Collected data
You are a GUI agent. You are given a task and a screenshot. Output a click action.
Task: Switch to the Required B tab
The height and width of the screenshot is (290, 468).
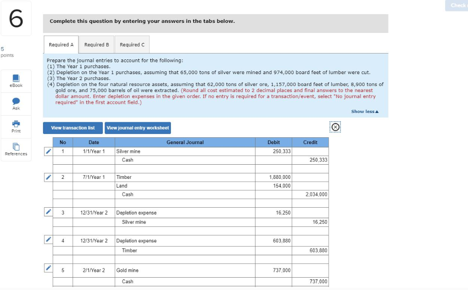96,44
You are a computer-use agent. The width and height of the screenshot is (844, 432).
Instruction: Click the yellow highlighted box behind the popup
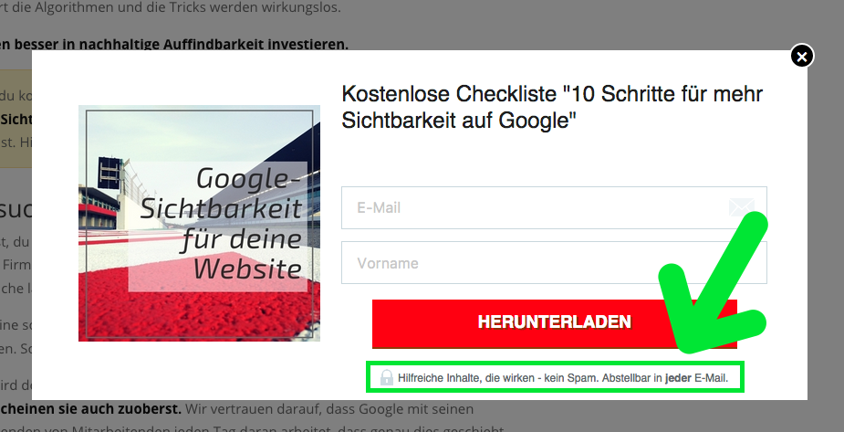[x=16, y=119]
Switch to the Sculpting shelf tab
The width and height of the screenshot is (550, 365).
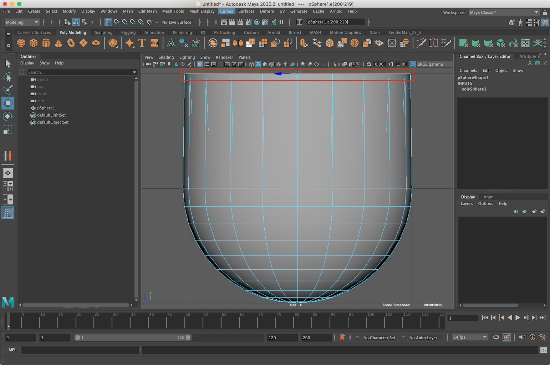(103, 32)
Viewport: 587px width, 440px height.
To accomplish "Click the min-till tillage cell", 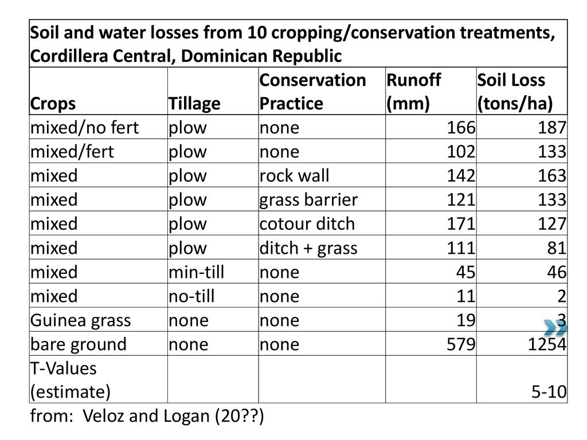I will (196, 272).
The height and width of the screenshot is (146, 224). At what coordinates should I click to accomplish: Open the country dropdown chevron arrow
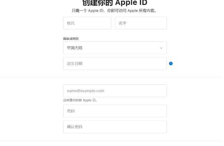coord(161,48)
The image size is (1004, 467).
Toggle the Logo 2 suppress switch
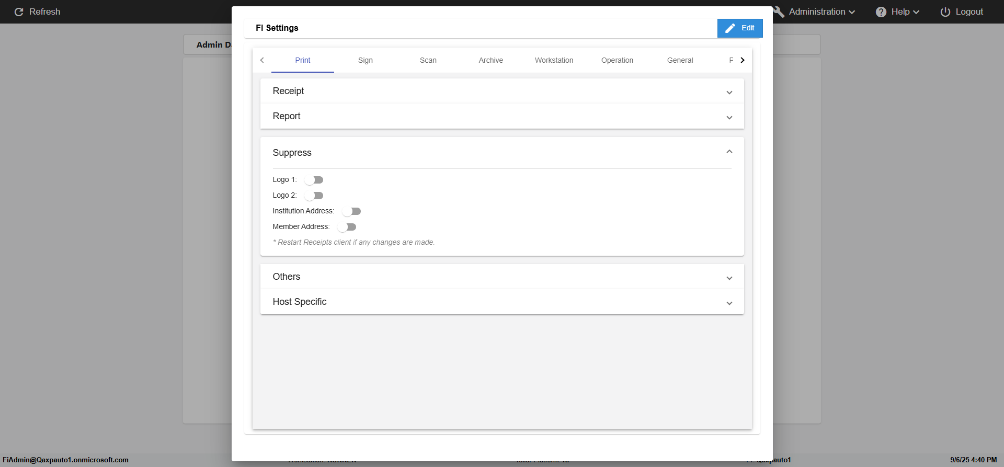(314, 196)
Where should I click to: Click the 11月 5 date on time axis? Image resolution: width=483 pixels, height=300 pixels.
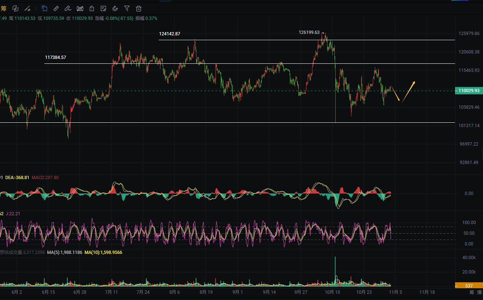(x=395, y=292)
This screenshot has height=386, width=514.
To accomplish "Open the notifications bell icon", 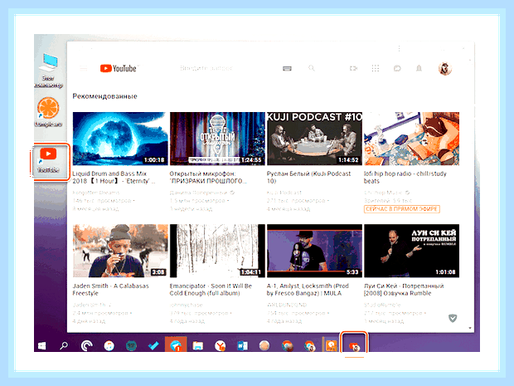I will pyautogui.click(x=419, y=68).
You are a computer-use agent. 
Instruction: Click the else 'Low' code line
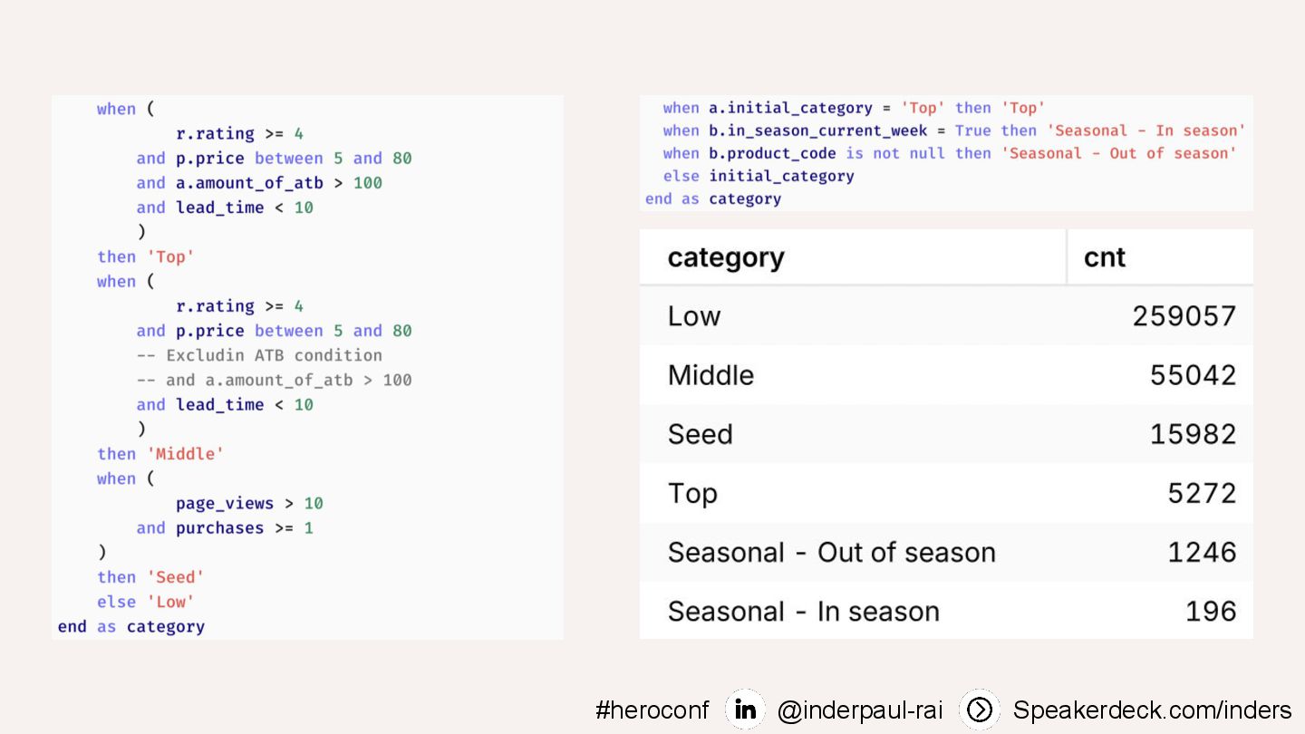[146, 602]
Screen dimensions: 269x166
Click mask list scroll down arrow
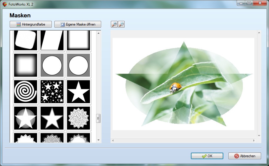[x=98, y=140]
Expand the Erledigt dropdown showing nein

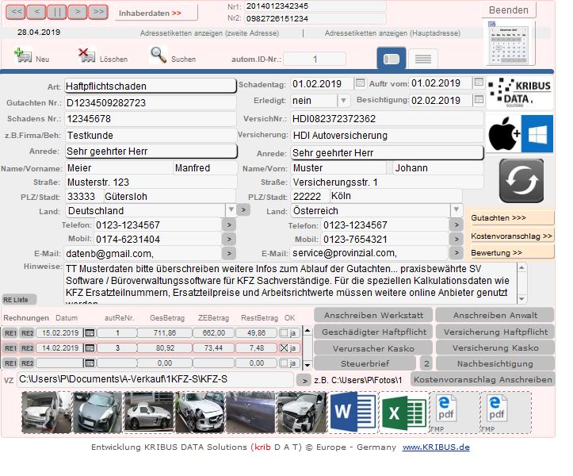point(343,100)
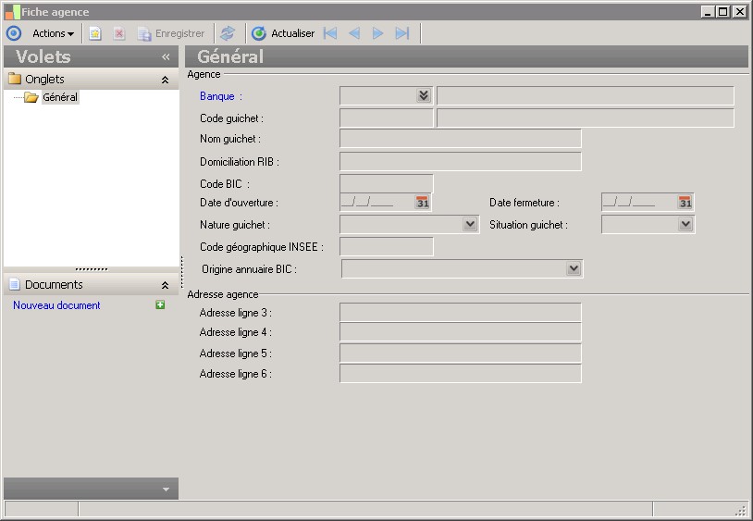Go to the previous record

tap(354, 33)
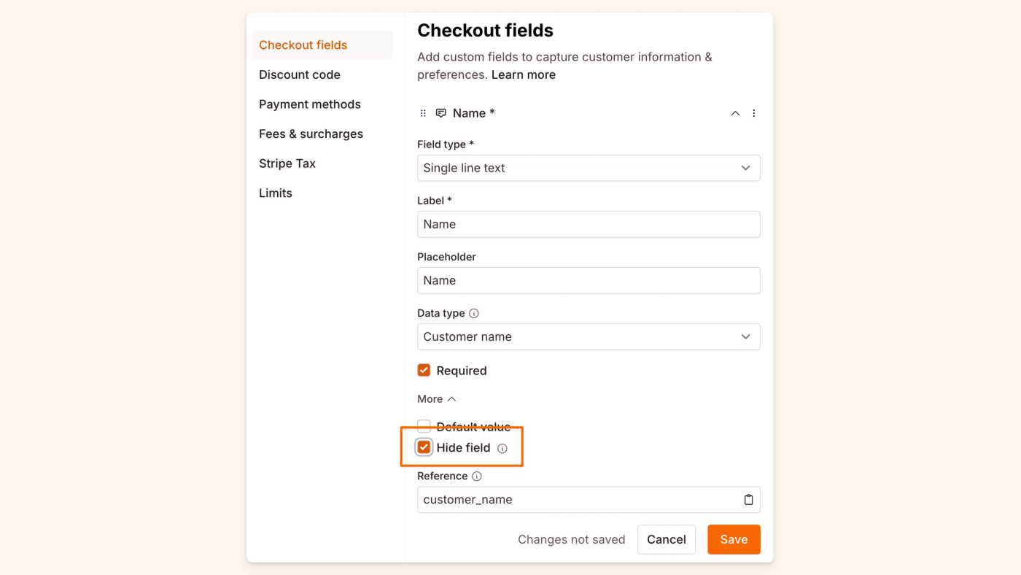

* Task details: Output the lines, exactly: the first line of the entries above, every line after it, and the line with "You are a computer-use agent. The" as the last. No pictures.

* Answer section:
You are a GUI agent. You are given a task and a screenshot. Output a click action.
Task: Switch to the Required B tab
The height and width of the screenshot is (290, 468).
96,44
You are a computer-use agent. The width and height of the screenshot is (844, 432).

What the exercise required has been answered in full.